WHAT YOU ARE ASKED TO DO
Return the data below exactly, but only from the line containing "Where should I click to: Open the Edit menu?" through the line containing "You are a computer-use agent. 1024x536", with both of those lines included.

EXERCISE MATERIALS
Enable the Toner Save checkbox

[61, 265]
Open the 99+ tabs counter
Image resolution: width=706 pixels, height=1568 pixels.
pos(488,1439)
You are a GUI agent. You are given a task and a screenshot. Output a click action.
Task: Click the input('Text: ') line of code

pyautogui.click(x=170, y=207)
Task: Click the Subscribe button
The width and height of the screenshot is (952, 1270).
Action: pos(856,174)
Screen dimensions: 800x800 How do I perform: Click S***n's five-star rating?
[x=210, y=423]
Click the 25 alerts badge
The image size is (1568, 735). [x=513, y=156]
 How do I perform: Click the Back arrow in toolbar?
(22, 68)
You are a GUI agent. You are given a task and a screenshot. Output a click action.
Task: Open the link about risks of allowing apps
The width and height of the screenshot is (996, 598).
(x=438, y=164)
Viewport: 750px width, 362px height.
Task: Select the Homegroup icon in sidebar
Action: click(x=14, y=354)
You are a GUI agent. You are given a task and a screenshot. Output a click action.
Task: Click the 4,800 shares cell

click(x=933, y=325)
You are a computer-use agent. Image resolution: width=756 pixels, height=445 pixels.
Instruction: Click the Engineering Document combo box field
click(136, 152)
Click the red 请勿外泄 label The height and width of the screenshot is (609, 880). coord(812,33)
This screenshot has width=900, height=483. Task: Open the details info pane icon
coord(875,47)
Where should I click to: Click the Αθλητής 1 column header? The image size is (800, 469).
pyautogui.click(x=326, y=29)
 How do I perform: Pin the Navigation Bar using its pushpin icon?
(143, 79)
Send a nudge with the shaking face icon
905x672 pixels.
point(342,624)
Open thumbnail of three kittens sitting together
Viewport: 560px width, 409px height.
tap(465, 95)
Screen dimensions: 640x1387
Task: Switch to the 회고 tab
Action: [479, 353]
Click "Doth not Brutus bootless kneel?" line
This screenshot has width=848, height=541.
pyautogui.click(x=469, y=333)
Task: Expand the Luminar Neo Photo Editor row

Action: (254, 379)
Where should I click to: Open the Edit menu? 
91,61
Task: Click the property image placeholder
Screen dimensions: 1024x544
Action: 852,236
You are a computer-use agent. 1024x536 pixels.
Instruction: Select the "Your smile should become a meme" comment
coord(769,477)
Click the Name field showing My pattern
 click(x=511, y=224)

RESULT
Where should I click to: Open the Edit menu? 
91,61
Task: Click the property image placeholder
Screen dimensions: 1024x544
Action: 852,236
You are a computer-use agent. 1024x536 pixels.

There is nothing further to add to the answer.